Excerpt from a dataset -
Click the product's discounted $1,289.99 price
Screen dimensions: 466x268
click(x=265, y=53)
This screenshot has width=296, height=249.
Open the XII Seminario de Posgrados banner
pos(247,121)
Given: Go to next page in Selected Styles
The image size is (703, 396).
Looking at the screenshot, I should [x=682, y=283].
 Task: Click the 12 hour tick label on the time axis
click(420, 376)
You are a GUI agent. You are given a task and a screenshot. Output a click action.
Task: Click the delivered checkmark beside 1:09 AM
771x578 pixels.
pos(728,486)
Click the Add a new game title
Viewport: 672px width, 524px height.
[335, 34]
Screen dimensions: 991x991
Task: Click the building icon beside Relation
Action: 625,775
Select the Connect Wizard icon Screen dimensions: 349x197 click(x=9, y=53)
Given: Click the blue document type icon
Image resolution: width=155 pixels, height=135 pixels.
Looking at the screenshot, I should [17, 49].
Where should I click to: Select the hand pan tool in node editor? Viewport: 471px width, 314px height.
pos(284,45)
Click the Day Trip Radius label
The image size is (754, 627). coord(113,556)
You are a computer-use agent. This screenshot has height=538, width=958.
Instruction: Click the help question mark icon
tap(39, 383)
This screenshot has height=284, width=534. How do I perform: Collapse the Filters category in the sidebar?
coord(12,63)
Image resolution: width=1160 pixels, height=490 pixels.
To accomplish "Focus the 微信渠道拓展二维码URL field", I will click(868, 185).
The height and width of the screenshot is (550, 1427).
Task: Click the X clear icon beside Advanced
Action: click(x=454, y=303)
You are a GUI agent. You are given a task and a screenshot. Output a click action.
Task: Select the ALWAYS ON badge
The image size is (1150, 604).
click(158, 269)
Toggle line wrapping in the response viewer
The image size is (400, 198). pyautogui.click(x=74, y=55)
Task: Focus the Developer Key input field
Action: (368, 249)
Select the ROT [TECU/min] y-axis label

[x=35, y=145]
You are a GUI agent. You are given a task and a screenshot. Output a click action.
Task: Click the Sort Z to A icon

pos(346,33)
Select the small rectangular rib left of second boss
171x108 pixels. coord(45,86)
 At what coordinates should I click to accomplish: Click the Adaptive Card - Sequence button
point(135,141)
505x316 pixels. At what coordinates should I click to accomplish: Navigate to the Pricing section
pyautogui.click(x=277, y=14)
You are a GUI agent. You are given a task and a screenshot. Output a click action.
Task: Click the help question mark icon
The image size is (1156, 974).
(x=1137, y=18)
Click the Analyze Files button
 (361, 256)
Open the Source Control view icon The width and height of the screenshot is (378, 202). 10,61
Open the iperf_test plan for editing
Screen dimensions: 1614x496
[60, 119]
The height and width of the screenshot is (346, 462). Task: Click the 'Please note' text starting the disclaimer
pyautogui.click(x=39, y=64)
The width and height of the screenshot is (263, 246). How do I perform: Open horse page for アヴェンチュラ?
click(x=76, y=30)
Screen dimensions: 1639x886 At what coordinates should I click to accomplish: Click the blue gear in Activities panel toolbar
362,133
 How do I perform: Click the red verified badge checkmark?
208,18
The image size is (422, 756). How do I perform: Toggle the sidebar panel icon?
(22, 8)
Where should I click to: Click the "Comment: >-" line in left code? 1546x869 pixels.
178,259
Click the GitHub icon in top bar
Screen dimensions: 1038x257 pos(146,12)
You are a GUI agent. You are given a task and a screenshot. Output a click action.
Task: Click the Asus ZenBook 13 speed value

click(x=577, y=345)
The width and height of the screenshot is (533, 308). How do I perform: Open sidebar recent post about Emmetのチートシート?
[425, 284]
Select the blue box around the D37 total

GOAL - Rewrite the material above so that every "How do I perform" reads "How can I perform", keeping everything else unchanged.

EXERCISE OUTPUT -
Click the product's discounted $1,289.99 price
Screen dimensions: 466x268
click(x=265, y=53)
This screenshot has width=296, height=249.
Open the XII Seminario de Posgrados banner
pos(247,121)
Given: Go to next page in Selected Styles
The image size is (703, 396).
Looking at the screenshot, I should [x=682, y=283].
 Task: Click the 12 hour tick label on the time axis
click(420, 376)
You are a GUI agent. You are given a task and a screenshot. Output a click action.
Task: Click the delivered checkmark beside 1:09 AM
771x578 pixels.
pos(728,486)
Click the Add a new game title
Viewport: 672px width, 524px height.
[335, 34]
Screen dimensions: 991x991
Task: Click the building icon beside Relation
Action: 625,775
Select the Connect Wizard icon Screen dimensions: 349x197 click(x=9, y=53)
Given: Click the blue document type icon
Image resolution: width=155 pixels, height=135 pixels.
Looking at the screenshot, I should [17, 49].
Where should I click to: Select the hand pan tool in node editor? Viewport: 471px width, 314px height.
pos(284,45)
Click the Day Trip Radius label
The image size is (754, 627). coord(113,556)
You are a computer-use agent. This screenshot has height=538, width=958.
Instruction: Click the help question mark icon
tap(39, 383)
This screenshot has height=284, width=534. How can I perform: Collapse the Filters category in the sidebar?
coord(12,63)
Image resolution: width=1160 pixels, height=490 pixels.
To accomplish "Focus the 微信渠道拓展二维码URL field", I will click(868, 185).
The height and width of the screenshot is (550, 1427).
Task: Click the X clear icon beside Advanced
Action: click(x=454, y=303)
You are a GUI agent. You are given a task and a screenshot. Output a click action.
Task: Select the ALWAYS ON badge
The image size is (1150, 604).
click(158, 269)
Toggle line wrapping in the response viewer
The image size is (400, 198). pyautogui.click(x=74, y=55)
Task: Focus the Developer Key input field
Action: (368, 249)
Select the ROT [TECU/min] y-axis label

[x=35, y=145]
You are a GUI agent. You are given a task and a screenshot. Output a click action.
Task: Click the Sort Z to A icon

pos(346,33)
Select the small rectangular rib left of second boss
171x108 pixels. coord(45,86)
 At what coordinates should I click to accomplish: Click the Adaptive Card - Sequence button
point(135,141)
505x316 pixels. At what coordinates should I click to accomplish: Navigate to the Pricing section
pyautogui.click(x=277, y=14)
You are a GUI agent. You are given a task and a screenshot. Output a click action.
Task: Click the help question mark icon
The image size is (1156, 974).
(x=1137, y=18)
Click the Analyze Files button
 (361, 256)
Open the Source Control view icon The width and height of the screenshot is (378, 202). 10,61
Open the iperf_test plan for editing
Screen dimensions: 1614x496
[60, 119]
The height and width of the screenshot is (346, 462). Task: Click the 'Please note' text starting the disclaimer
pyautogui.click(x=39, y=64)
The width and height of the screenshot is (263, 246). How can I perform: Open horse page for アヴェンチュラ?
click(x=76, y=30)
Screen dimensions: 1639x886 At what coordinates should I click to accomplish: Click the blue gear in Activities panel toolbar
362,133
 How can I perform: Click the red verified badge checkmark?
208,18
The image size is (422, 756). How can I perform: Toggle the sidebar panel icon?
(22, 8)
Where should I click to: Click the "Comment: >-" line in left code? 1546x869 pixels.
178,259
Click the GitHub icon in top bar
Screen dimensions: 1038x257 pos(146,12)
You are a GUI agent. You are given a task and a screenshot. Output a click action.
Task: Click the Asus ZenBook 13 speed value

click(x=577, y=345)
The width and height of the screenshot is (533, 308). How can I perform: Open sidebar recent post about Emmetのチートシート?
[425, 284]
Select the blue box around the D37 total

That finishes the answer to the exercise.